## Data excerpts
________________________________________

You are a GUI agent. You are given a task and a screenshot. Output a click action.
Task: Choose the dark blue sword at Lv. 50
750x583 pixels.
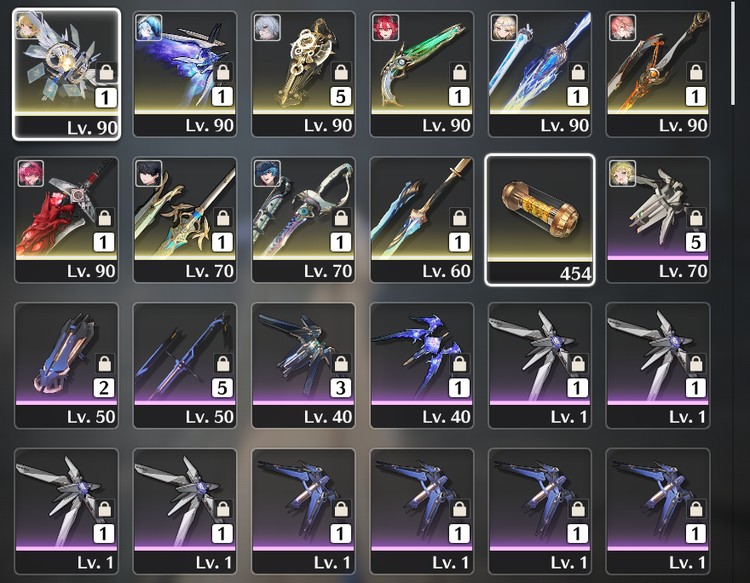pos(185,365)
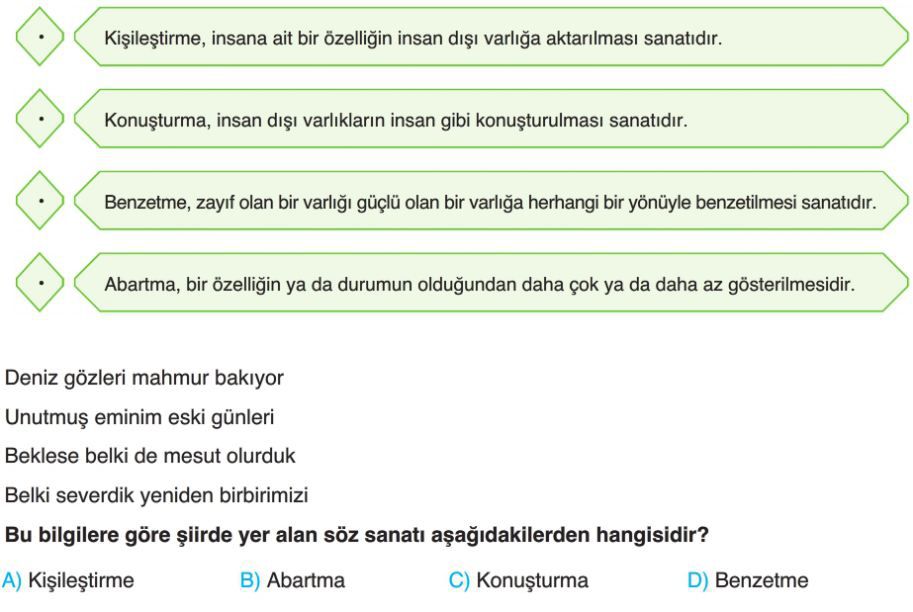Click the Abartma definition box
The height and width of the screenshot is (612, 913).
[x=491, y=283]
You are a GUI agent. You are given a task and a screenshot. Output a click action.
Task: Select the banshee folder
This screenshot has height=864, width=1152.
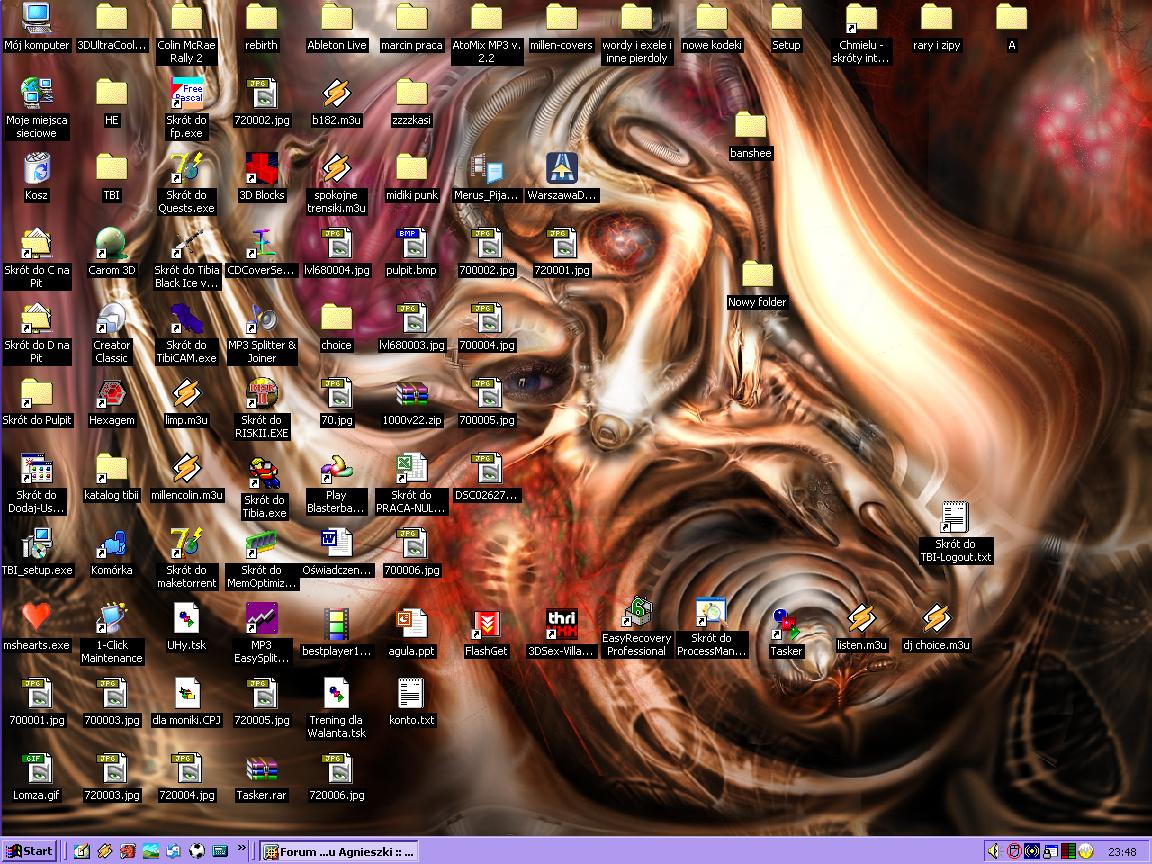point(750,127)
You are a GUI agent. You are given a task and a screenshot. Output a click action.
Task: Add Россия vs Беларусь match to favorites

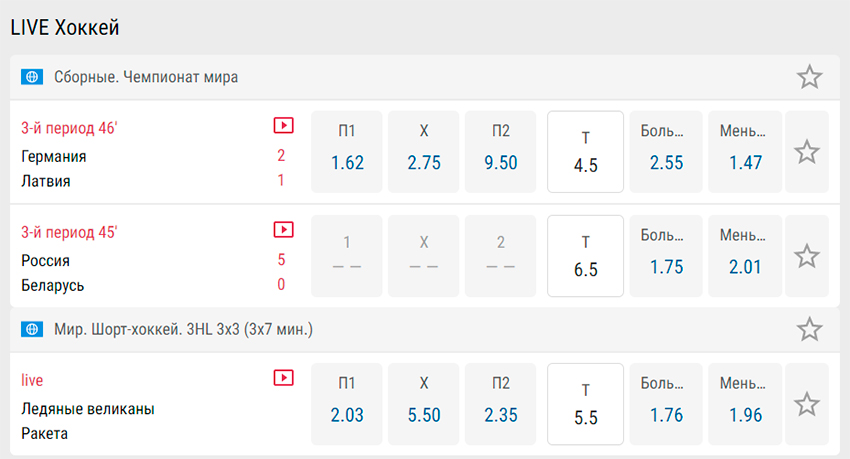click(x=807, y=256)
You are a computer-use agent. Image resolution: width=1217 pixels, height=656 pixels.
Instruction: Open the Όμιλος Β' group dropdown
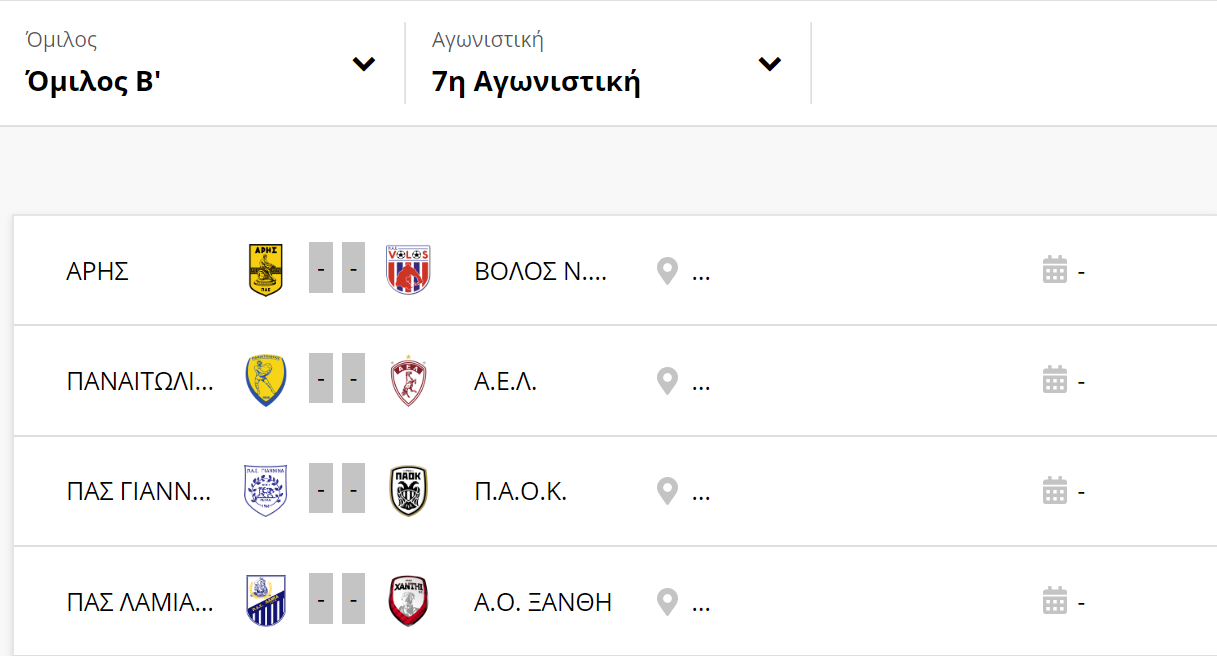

________________________________________

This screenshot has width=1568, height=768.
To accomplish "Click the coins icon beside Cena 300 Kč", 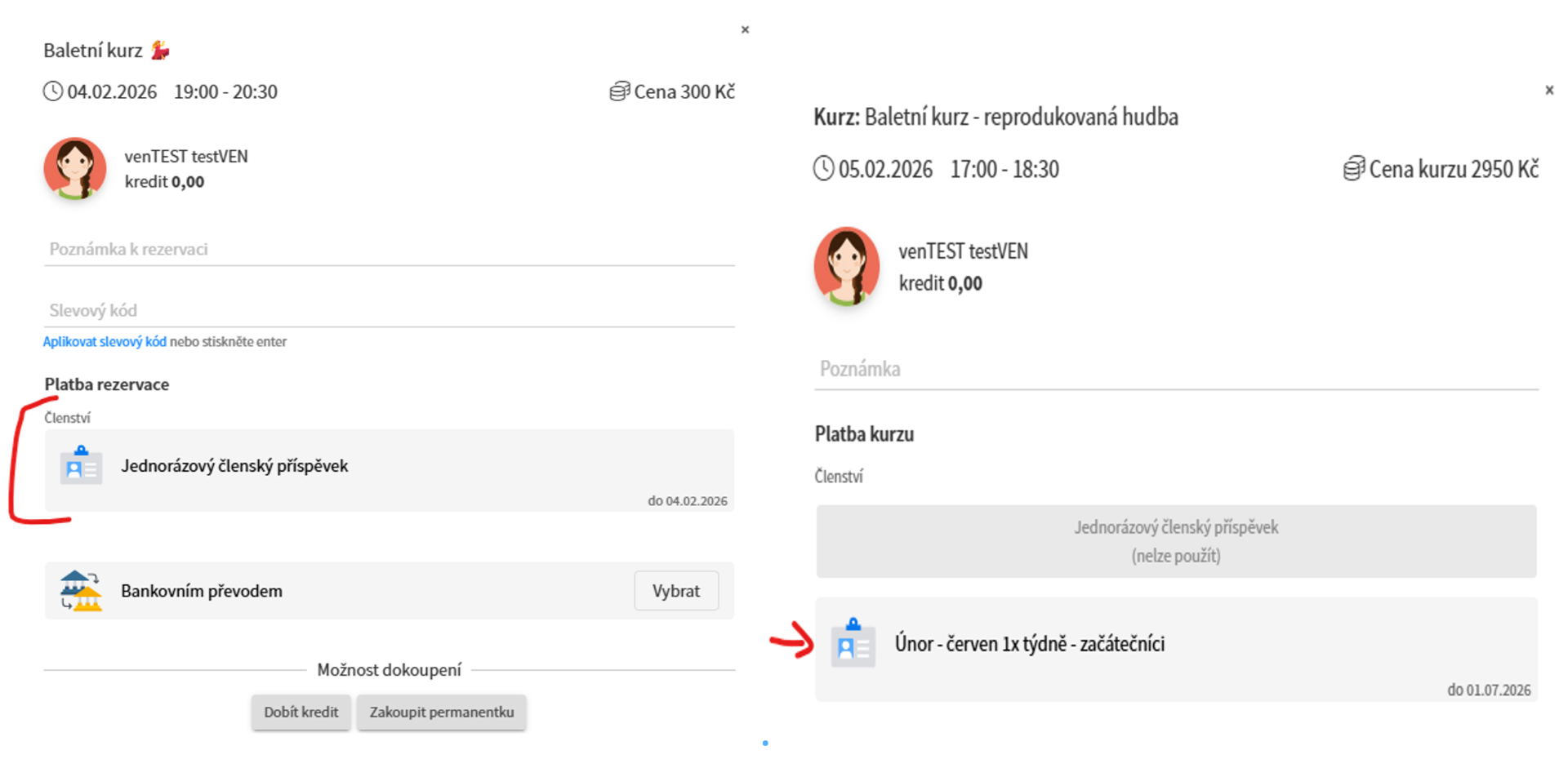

________________________________________

## Exercise details
Within the listing above, the lines from the one with "This screenshot has height=864, width=1152." through the one with "Instruction: Open the" are to be given again word for word. Do not include pictures.

## Written solution
This screenshot has height=864, width=1152.
point(750,127)
You are a GUI agent. You are given a task and a screenshot. Output a click action.
Task: Add Россия vs Беларусь match to favorites

click(x=807, y=256)
You are a computer-use agent. Image resolution: width=1217 pixels, height=656 pixels.
Instruction: Open the Όμιλος Β' group dropdown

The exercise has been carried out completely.